A Itaipu Binacional mantém uma pequena linha de montagem na usina de Foz do Iguaçu (PR) onde foram transformados para o sistema elétrico, até agora, 15 automóveis cedidos pela Fiat. A CPFL montou em sua sede em Campinas (SP) um posto para abastecer carros e motocicletas que estão sendo testados pela companhia. Nos últimos dois anos, a CPFL investiu US$ 1 milhão em um projeto piloto de veículos elétricos.
Os estudos são feitos com o Instituto Nacional de Eficiência Energética (Inee) e a Unicamp. "Buscamos apoio de montadoras, mas nenhuma se interessou", diz Paulo Cezar Tavares, vice-presidente de gestão de energia da empresa. A CPFL testa um modelo Palio montado pela Itaipu e já comprovou a economia. "O custo para rodar 110 quilômetros é de R$ 8, enquanto o mesmo percurso com gasolina custa em média R$ 21", diz Tavares.
O problema, porém, é a baixa autonomia.
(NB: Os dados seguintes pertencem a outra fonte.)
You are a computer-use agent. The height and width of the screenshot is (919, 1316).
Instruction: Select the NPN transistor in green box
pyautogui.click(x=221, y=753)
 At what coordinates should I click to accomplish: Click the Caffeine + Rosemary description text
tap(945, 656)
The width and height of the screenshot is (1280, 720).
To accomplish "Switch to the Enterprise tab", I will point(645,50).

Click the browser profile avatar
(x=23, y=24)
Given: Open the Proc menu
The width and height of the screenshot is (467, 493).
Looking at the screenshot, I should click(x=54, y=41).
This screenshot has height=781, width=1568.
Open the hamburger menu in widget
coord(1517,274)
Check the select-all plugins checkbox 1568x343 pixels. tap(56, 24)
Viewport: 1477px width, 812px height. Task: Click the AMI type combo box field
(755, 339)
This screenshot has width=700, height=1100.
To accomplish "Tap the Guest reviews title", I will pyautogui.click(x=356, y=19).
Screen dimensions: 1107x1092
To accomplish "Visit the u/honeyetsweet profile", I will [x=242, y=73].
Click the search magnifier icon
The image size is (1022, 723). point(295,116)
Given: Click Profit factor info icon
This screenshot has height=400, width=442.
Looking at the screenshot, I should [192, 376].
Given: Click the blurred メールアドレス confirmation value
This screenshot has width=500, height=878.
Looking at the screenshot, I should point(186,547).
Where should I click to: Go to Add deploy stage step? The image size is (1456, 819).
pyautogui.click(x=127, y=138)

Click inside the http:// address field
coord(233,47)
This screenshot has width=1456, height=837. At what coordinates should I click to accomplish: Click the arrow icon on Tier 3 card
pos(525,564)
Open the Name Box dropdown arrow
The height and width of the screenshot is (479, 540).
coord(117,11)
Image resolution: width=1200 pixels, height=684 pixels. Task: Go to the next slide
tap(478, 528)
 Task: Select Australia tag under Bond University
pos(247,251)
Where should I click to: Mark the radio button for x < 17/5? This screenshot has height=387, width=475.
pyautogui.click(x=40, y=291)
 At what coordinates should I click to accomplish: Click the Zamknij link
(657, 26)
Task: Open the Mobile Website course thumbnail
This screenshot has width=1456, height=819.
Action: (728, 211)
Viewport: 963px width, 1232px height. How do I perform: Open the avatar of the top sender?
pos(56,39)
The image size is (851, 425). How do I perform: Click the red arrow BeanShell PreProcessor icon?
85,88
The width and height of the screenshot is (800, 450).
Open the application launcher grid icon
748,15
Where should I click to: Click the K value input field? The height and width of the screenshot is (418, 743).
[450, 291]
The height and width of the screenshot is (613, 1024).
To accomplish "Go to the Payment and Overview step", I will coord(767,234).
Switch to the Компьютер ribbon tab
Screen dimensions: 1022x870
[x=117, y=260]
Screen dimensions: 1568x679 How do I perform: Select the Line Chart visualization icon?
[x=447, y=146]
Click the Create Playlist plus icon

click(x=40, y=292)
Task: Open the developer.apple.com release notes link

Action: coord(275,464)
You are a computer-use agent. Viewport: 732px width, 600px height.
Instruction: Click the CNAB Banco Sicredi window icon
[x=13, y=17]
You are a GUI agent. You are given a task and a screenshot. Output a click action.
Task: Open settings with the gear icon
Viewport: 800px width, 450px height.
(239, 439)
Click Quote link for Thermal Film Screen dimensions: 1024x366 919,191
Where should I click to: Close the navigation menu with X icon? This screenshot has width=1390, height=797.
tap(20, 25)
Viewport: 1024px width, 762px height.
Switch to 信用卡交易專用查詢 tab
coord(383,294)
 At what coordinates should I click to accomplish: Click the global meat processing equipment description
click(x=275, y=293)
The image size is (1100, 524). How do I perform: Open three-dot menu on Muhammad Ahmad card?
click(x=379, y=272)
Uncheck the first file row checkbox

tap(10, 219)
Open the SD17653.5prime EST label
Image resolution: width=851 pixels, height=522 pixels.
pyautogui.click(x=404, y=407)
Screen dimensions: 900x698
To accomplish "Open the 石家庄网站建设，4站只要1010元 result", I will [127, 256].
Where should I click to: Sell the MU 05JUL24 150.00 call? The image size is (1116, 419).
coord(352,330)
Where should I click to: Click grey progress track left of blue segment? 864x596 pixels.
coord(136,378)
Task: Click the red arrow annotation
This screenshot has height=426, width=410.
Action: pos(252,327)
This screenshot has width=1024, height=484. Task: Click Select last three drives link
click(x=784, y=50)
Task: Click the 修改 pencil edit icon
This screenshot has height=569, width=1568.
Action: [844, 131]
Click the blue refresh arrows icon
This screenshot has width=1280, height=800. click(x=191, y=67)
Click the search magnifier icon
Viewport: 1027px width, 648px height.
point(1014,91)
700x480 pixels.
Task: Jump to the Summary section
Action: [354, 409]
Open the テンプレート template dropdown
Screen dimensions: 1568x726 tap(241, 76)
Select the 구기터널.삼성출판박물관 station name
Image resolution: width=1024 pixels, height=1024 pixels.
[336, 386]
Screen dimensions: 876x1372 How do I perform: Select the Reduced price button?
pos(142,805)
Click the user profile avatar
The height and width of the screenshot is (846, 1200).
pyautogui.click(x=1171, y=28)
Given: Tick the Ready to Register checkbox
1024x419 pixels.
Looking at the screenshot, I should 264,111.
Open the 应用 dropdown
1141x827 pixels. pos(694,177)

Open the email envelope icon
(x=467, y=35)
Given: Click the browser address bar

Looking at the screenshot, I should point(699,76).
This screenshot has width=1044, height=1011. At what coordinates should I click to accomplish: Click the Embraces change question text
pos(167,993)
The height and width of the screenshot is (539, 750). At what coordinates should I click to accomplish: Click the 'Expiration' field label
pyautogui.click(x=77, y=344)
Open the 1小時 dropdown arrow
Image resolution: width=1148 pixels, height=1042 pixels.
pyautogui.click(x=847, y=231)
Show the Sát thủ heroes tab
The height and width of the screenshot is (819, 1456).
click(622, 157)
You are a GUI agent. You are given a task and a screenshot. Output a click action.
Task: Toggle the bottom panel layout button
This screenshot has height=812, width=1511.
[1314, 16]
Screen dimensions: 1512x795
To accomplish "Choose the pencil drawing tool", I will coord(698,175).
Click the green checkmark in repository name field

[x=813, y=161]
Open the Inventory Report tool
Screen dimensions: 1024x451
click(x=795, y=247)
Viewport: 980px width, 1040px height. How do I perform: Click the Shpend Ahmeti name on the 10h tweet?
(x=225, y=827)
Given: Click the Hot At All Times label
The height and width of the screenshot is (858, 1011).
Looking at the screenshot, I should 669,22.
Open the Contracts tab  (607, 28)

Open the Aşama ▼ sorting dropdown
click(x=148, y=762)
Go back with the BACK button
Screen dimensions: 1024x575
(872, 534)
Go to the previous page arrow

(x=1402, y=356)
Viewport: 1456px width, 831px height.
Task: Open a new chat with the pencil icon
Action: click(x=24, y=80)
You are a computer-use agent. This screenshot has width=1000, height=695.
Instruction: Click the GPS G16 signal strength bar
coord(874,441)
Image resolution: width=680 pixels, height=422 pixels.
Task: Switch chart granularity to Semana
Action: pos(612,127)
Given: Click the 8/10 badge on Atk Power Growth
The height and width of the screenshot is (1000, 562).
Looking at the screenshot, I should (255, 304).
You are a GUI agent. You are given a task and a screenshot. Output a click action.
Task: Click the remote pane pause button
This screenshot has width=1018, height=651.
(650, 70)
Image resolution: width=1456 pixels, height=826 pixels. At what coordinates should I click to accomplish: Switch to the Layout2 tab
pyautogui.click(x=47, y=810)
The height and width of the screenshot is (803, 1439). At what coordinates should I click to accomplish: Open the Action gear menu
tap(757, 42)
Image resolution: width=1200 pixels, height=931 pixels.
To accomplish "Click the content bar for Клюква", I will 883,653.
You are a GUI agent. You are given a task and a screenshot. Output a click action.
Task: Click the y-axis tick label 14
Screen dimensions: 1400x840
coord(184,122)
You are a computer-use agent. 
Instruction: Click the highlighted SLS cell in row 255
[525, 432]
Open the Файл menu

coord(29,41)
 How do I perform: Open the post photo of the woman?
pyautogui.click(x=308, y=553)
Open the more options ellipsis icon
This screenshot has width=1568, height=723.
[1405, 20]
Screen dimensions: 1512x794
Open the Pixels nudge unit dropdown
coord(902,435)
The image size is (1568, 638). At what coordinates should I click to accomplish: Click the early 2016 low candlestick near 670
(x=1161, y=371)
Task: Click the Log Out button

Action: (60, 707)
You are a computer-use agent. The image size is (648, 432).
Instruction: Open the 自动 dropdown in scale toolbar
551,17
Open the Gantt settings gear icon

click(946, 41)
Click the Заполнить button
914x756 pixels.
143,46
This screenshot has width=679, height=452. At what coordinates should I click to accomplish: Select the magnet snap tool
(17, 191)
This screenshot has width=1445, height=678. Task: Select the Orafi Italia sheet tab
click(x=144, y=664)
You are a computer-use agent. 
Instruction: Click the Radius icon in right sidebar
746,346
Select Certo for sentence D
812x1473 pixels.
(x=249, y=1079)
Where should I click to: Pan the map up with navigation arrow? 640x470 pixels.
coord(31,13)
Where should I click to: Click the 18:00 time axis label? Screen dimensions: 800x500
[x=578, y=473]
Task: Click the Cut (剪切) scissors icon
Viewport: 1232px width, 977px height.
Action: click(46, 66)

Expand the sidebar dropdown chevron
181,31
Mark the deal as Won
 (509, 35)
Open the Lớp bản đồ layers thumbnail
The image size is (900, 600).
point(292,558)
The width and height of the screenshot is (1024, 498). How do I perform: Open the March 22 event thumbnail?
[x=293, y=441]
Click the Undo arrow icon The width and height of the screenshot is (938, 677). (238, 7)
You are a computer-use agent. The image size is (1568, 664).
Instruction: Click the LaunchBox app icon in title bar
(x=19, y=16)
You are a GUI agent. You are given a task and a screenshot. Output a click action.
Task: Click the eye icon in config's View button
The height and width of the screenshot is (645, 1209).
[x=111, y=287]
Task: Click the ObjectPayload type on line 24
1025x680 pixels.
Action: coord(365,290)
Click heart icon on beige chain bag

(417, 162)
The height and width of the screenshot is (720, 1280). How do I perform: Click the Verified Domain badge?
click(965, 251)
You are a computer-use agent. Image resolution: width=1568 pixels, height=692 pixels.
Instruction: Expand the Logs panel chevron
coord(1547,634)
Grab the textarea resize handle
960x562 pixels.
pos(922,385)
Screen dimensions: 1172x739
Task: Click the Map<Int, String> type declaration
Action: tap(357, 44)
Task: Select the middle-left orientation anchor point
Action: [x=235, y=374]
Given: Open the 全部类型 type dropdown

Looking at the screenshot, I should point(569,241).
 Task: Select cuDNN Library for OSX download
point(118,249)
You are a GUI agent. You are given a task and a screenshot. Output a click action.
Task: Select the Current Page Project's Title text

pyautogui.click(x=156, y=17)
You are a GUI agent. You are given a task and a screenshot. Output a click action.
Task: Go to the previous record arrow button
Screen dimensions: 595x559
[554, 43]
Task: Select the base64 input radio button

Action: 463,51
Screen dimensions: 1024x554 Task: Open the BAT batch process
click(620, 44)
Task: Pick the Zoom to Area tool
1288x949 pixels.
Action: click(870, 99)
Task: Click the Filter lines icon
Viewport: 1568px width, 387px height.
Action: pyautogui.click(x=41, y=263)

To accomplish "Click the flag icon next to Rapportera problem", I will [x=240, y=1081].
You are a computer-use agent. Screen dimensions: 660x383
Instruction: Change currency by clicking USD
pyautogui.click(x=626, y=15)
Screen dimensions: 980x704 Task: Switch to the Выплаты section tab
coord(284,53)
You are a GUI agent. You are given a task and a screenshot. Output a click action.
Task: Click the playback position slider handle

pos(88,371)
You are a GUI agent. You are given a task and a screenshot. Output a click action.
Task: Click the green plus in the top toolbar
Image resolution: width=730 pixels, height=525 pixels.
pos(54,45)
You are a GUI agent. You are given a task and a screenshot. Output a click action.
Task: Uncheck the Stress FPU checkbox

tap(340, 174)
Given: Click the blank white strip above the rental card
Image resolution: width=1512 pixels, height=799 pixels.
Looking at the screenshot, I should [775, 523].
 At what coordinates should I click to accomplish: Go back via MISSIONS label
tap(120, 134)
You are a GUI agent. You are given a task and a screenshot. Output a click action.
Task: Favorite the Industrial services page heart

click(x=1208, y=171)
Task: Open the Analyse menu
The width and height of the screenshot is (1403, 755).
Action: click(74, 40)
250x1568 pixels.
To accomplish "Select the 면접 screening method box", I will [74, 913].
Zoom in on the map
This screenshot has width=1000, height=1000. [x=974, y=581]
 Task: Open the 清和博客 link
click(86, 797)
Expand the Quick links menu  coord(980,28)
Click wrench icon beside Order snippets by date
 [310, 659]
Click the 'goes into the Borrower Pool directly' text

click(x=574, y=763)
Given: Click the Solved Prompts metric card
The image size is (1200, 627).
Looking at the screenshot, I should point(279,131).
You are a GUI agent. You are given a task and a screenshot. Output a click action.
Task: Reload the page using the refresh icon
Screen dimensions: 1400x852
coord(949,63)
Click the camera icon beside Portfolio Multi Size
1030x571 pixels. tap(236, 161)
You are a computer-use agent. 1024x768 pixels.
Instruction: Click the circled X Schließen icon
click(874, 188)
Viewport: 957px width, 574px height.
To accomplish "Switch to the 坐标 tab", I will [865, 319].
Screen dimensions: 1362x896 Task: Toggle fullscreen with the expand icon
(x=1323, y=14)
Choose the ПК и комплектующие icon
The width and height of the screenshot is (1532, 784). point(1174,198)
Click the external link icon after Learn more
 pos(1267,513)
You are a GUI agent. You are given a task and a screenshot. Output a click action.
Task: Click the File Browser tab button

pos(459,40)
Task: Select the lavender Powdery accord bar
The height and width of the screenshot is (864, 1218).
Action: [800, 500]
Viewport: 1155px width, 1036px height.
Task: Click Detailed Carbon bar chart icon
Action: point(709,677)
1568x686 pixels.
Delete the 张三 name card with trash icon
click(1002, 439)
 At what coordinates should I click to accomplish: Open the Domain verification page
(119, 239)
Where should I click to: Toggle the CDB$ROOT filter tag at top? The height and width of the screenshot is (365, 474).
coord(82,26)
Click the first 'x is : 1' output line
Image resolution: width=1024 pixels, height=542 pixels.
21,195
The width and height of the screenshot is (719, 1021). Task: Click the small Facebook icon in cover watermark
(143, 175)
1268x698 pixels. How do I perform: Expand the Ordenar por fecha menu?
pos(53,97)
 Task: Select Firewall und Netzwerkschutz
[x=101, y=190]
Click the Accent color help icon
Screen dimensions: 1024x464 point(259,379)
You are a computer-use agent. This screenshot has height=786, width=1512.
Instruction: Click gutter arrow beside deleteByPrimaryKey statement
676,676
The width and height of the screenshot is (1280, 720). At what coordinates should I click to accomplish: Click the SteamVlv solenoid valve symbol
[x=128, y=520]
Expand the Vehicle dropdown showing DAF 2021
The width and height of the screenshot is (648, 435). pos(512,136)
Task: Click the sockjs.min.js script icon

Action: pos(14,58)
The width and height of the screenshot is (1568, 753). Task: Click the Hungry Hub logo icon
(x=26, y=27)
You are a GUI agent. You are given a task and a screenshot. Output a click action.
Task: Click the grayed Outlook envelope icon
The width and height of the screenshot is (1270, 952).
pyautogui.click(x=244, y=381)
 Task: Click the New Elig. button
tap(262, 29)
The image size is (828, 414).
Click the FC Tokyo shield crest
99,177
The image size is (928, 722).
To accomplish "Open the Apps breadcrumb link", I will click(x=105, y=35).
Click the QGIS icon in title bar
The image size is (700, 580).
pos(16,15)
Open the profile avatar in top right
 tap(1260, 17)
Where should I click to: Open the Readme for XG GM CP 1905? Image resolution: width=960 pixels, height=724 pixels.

O plug do carro precisa ficar oito horas na tomada para rodar entre 100 e 110 quilômetros, praticamente a distância entre Campinas e São Paulo. O custo do veículo é outra barreira, em média o dobro de um carro normal. Outro problema, adianta Tavares, é o tipo de bateria utilizado, de níquel e metal. "Não é muito competitiva", diz. O ideal seria um novo produto com baterias similares às usadas em telefone celular, de lítio e íon. "Estamos buscando fabricantes para viabilizar uma frota com esse tipo de bateria, mais confiável."